▶ _Directions_: Look over the entries and say how many lines include the word "Switch". Only the number, please.

▶ _Data to use_:
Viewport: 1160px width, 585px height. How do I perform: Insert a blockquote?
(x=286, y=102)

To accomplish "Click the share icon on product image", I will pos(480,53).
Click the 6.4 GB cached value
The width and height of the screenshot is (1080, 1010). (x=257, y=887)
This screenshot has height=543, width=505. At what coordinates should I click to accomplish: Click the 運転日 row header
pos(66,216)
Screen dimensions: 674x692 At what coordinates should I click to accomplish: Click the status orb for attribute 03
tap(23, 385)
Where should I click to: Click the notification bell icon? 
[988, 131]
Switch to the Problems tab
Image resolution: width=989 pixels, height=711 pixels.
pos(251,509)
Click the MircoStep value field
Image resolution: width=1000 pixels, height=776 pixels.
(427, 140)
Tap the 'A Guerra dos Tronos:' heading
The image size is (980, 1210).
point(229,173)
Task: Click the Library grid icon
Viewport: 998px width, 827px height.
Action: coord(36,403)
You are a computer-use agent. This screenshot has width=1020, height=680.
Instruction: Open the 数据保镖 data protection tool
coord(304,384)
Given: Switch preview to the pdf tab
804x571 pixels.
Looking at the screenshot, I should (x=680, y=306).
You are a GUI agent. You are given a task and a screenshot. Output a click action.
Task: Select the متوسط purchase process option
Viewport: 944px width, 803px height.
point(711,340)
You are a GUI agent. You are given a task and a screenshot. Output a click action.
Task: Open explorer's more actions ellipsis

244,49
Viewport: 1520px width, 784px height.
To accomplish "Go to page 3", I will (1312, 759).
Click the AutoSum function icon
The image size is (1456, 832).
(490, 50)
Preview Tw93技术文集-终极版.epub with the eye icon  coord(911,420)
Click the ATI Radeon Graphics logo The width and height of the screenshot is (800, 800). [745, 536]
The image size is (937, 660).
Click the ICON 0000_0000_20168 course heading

▶ _Response to this task_: 2